Saved entries
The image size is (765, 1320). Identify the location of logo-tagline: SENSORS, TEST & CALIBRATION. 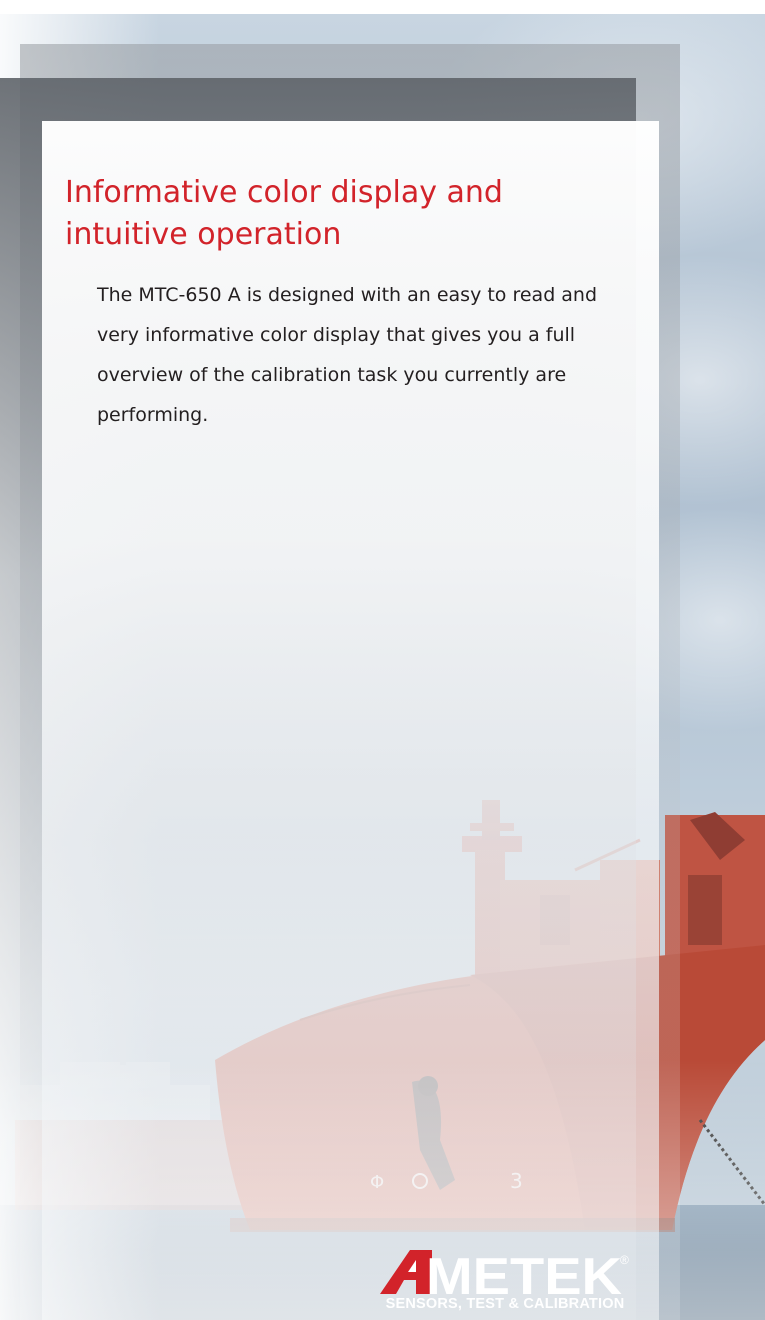
(505, 1304).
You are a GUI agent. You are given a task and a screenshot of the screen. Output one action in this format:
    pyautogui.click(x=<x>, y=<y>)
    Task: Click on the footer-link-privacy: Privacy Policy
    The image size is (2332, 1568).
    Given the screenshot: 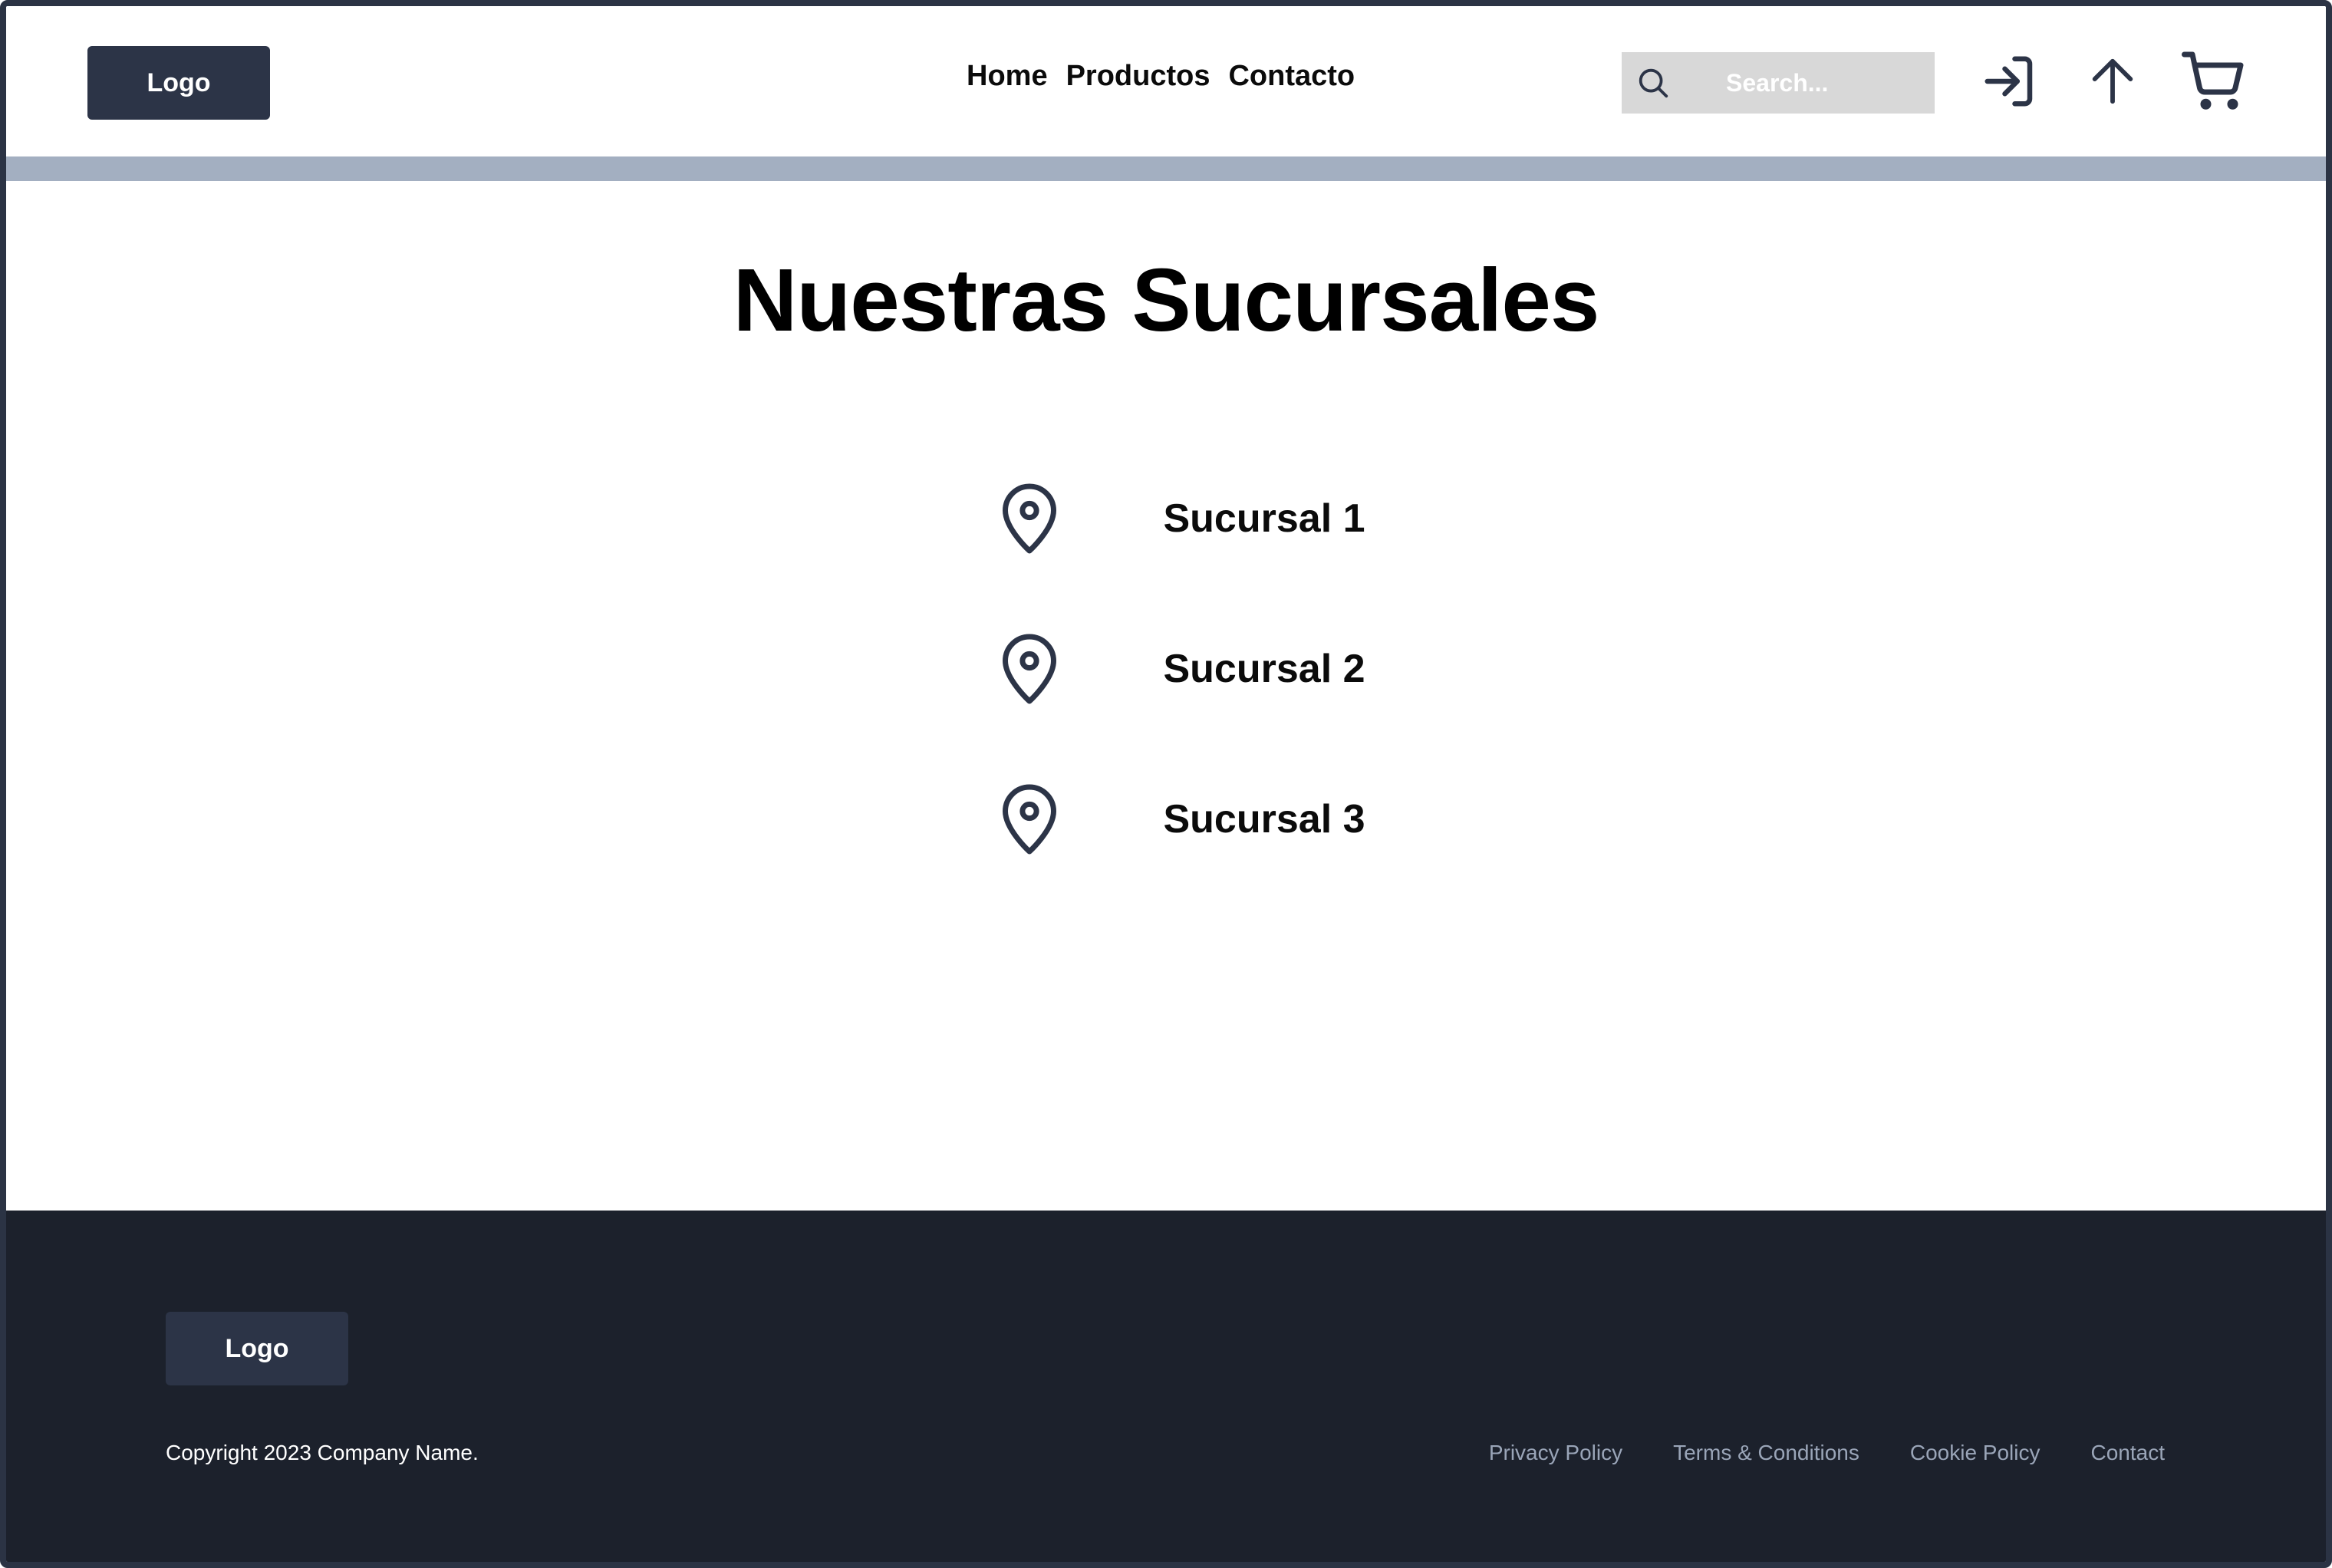 What is the action you would take?
    pyautogui.click(x=1556, y=1453)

WORK ORDER: Could you give again, word for word, the lines of the material from its start through the line containing "(505, 1304).", leaving out the pictures?

RESULT OF THE EXERCISE:
The image size is (765, 1320). Identify the location of logo-tagline: SENSORS, TEST & CALIBRATION. 
(505, 1304).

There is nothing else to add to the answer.